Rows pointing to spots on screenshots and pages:
________________

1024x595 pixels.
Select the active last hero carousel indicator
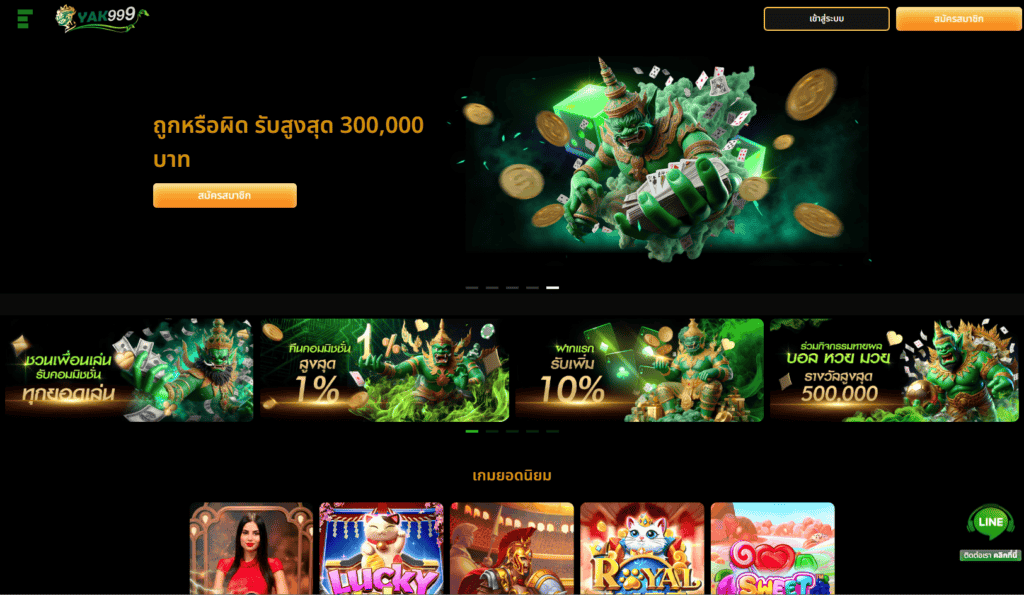pyautogui.click(x=552, y=287)
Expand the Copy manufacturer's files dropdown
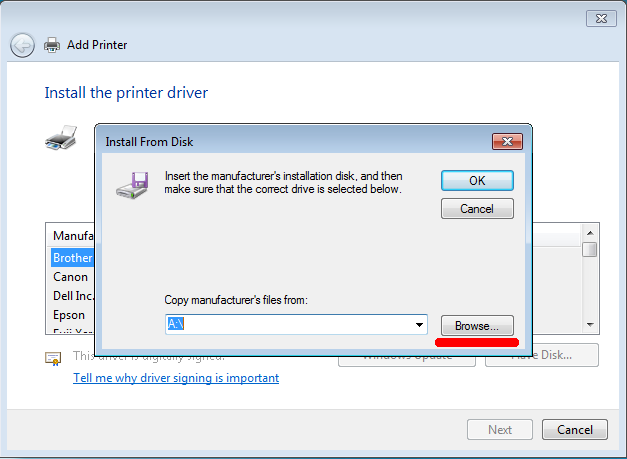627x459 pixels. pos(420,325)
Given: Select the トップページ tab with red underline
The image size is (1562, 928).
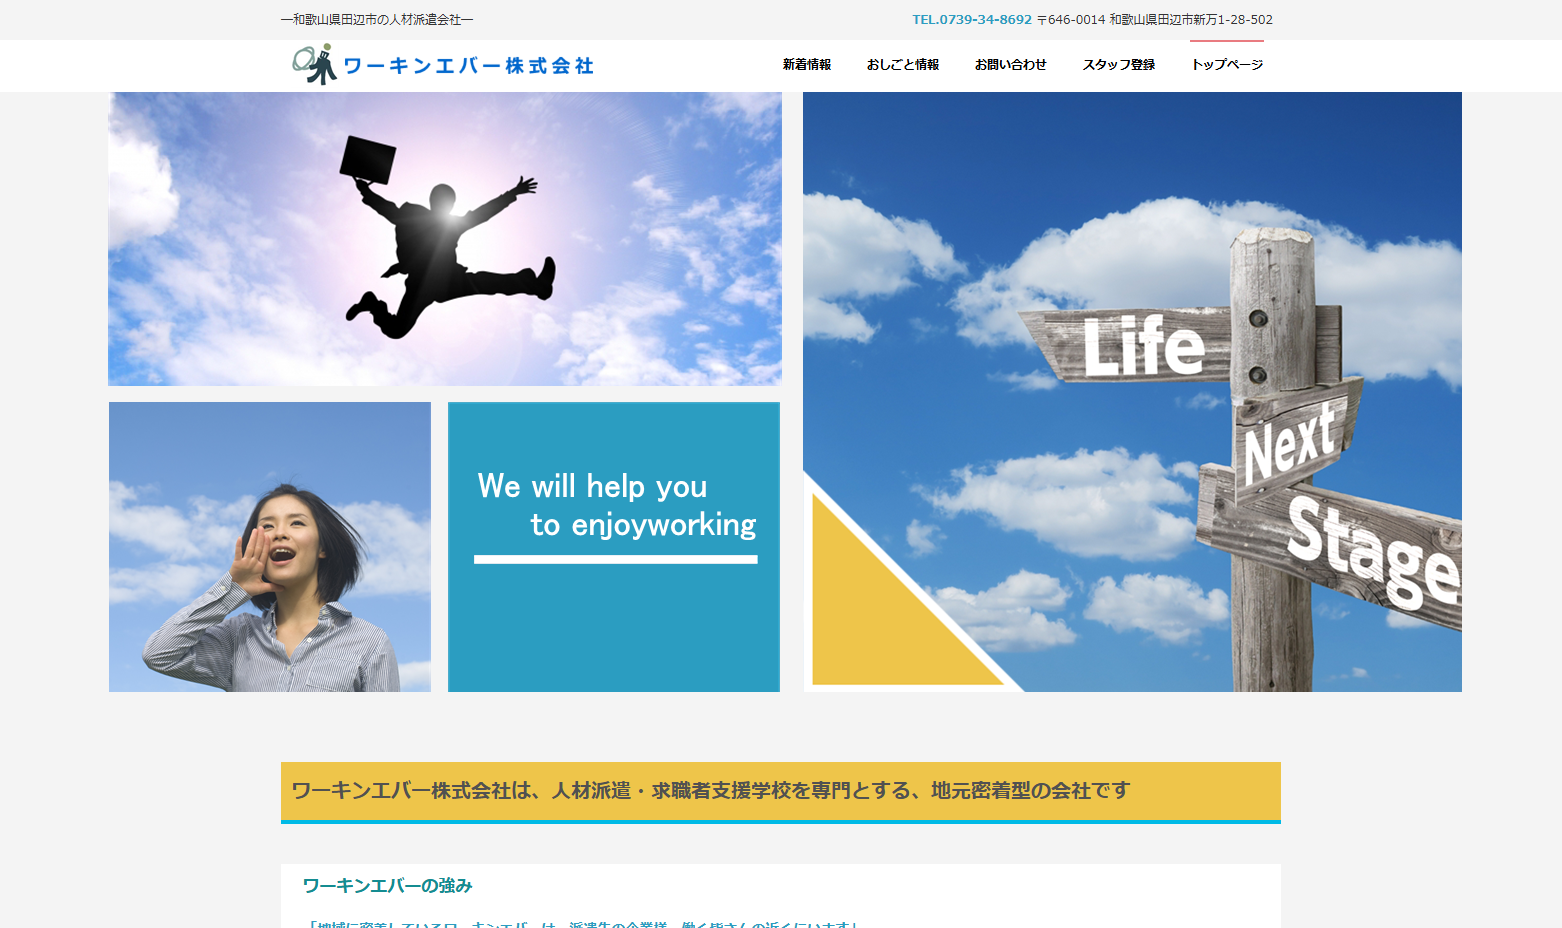Looking at the screenshot, I should [1226, 63].
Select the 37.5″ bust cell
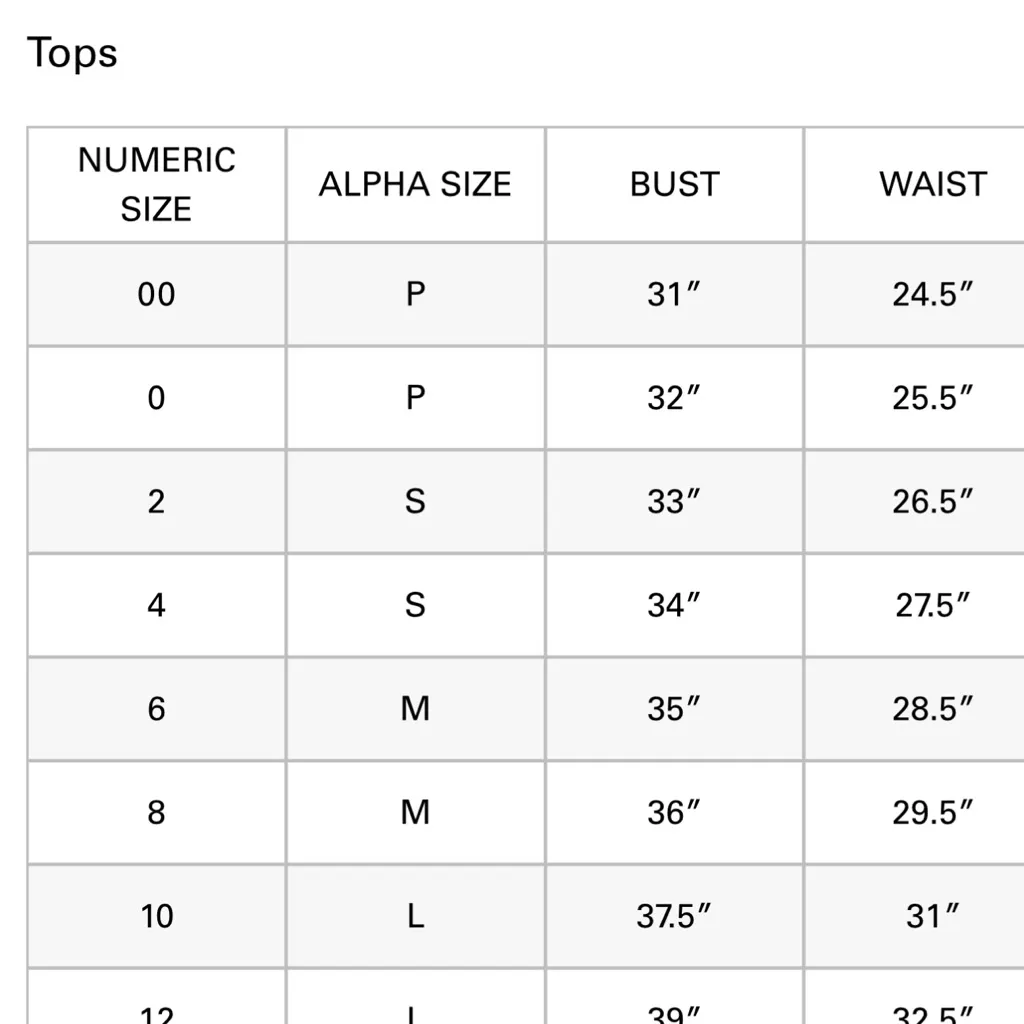1024x1024 pixels. (x=674, y=916)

________________

◆ **What to work on**
Rewrite these rows as a numbered list, skipping any blank lines. Leave the pictures out of your answer.

◆ **Answer for the task**
1. 1024x595 pixels.
2. Select the active last hero carousel indicator
3. pyautogui.click(x=552, y=287)
4. Expand the Copy manufacturer's files dropdown
5. 627x459 pixels. pos(420,325)
6. Given: Select the トップページ tab with red underline
7. The image size is (1562, 928).
8. Looking at the screenshot, I should [1226, 63].
9. Select the 37.5″ bust cell
10. 1024x1024 pixels. (x=674, y=916)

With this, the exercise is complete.